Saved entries

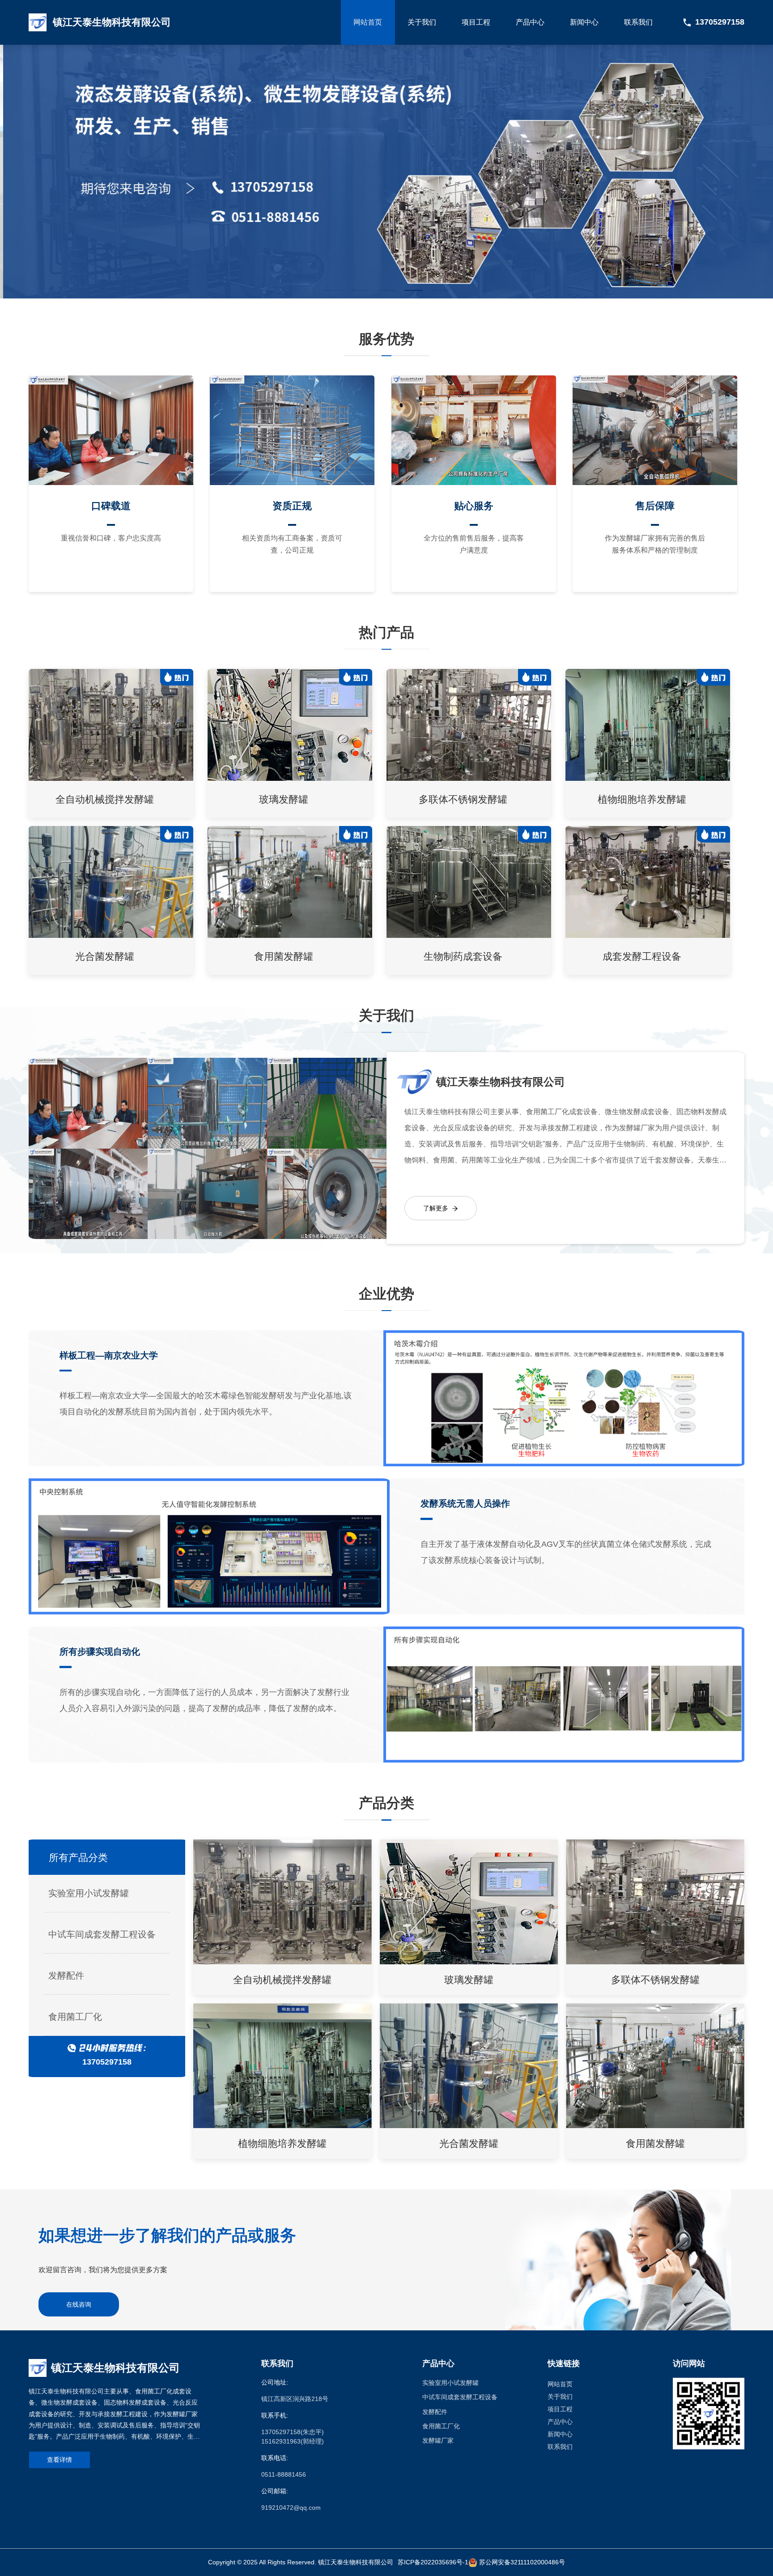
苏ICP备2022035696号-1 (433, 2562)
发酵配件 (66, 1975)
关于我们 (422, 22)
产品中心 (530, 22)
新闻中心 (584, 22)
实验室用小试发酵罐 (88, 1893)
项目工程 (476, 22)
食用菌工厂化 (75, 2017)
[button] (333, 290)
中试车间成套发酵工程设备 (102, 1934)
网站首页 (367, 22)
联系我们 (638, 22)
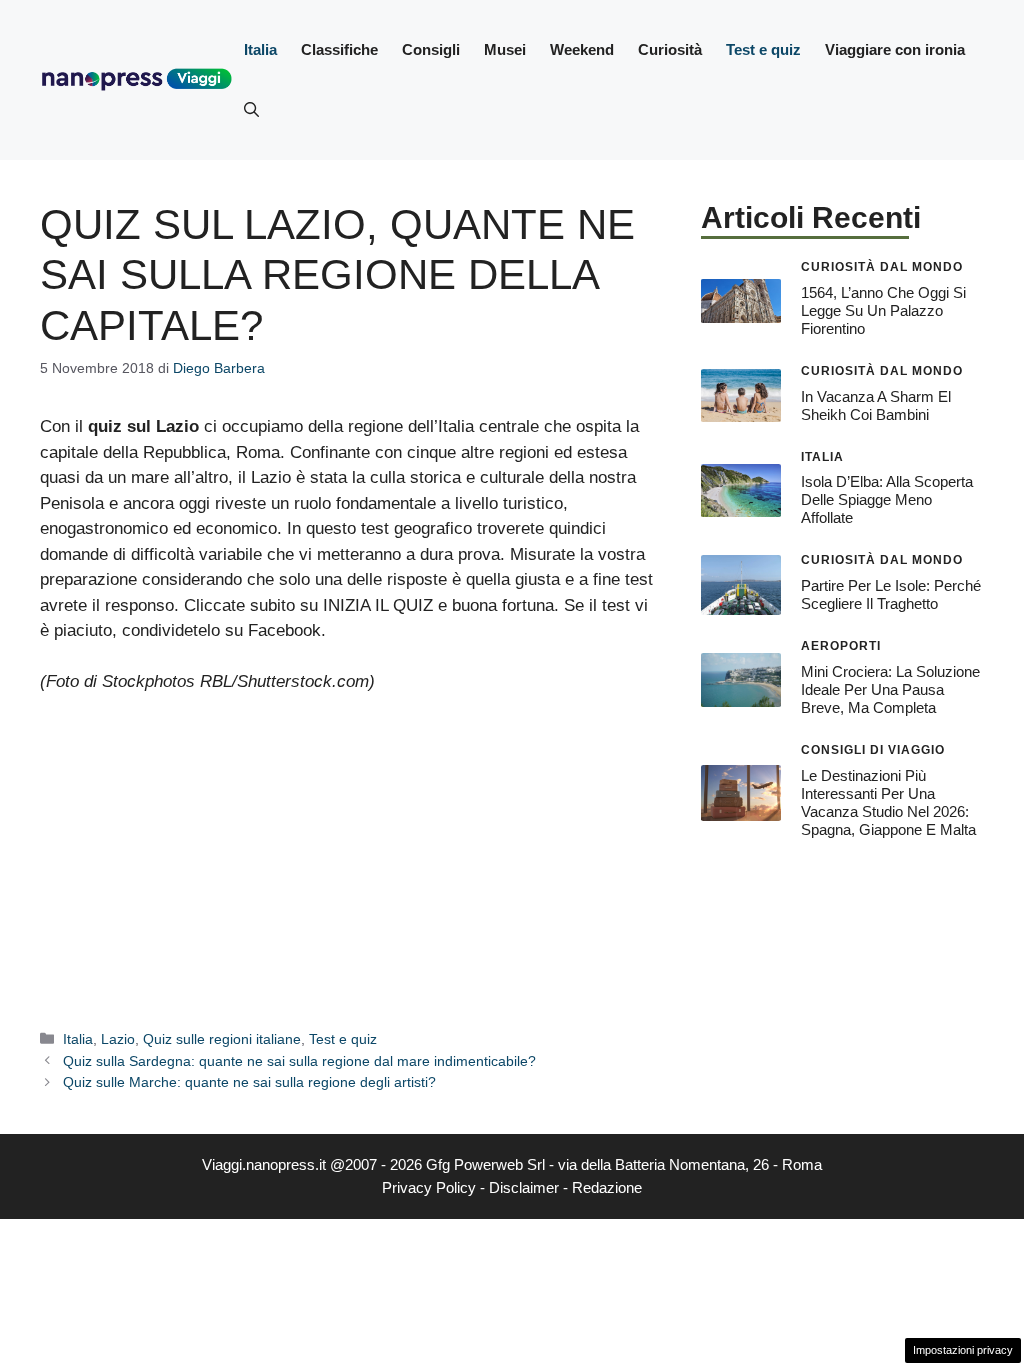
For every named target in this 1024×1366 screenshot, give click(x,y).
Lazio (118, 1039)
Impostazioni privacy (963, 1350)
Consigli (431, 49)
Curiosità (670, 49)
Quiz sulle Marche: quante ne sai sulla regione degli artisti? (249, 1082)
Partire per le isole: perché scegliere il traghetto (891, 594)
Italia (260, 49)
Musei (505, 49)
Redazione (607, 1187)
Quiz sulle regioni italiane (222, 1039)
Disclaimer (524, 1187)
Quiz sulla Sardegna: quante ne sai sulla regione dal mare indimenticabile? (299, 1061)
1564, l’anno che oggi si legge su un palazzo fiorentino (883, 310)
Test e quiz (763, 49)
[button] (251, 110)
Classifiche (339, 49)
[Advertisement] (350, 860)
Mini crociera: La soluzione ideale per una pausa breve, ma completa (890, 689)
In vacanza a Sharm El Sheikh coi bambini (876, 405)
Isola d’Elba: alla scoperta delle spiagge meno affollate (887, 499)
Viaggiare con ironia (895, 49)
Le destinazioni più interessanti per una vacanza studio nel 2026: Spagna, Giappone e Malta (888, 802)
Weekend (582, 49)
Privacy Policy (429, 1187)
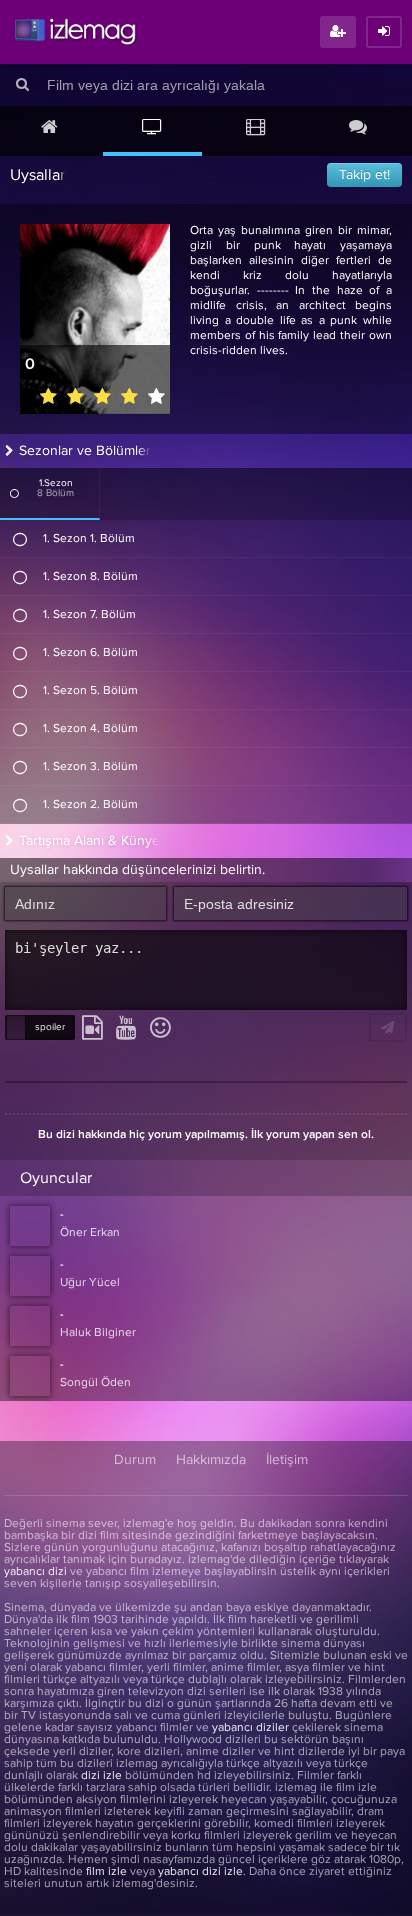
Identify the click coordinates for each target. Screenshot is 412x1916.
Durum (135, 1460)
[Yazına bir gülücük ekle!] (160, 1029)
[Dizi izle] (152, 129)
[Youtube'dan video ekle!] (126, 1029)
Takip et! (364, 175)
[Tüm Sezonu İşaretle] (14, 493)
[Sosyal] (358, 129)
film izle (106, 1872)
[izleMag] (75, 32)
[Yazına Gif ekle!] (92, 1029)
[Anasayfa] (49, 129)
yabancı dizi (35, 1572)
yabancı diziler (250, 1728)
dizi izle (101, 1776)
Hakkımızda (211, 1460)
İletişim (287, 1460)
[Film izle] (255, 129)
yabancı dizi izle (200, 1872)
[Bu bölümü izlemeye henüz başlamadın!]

* [Work to complete] Starting at the line above that has "项目工程 (476, 22)" and ending at the line that has "Disclaimer (524, 1187)", copy each line exactly, leaving the pictures out and adding nothing.

* [Reply]
项目工程 (476, 22)
食用菌工厂化 (75, 2017)
[button] (333, 290)
中试车间成套发酵工程设备 (102, 1934)
网站首页 (367, 22)
联系我们 (638, 22)
For every named target in this 1024×1366 screenshot, give click(x,y).
Lazio (118, 1039)
Impostazioni privacy (963, 1350)
Consigli (431, 49)
Curiosità (670, 49)
Quiz sulle Marche: quante ne sai sulla regione degli artisti? (249, 1082)
Partire per le isole: perché scegliere il traghetto (891, 594)
Italia (260, 49)
Musei (505, 49)
Redazione (607, 1187)
Quiz sulle regioni italiane (222, 1039)
Disclaimer (524, 1187)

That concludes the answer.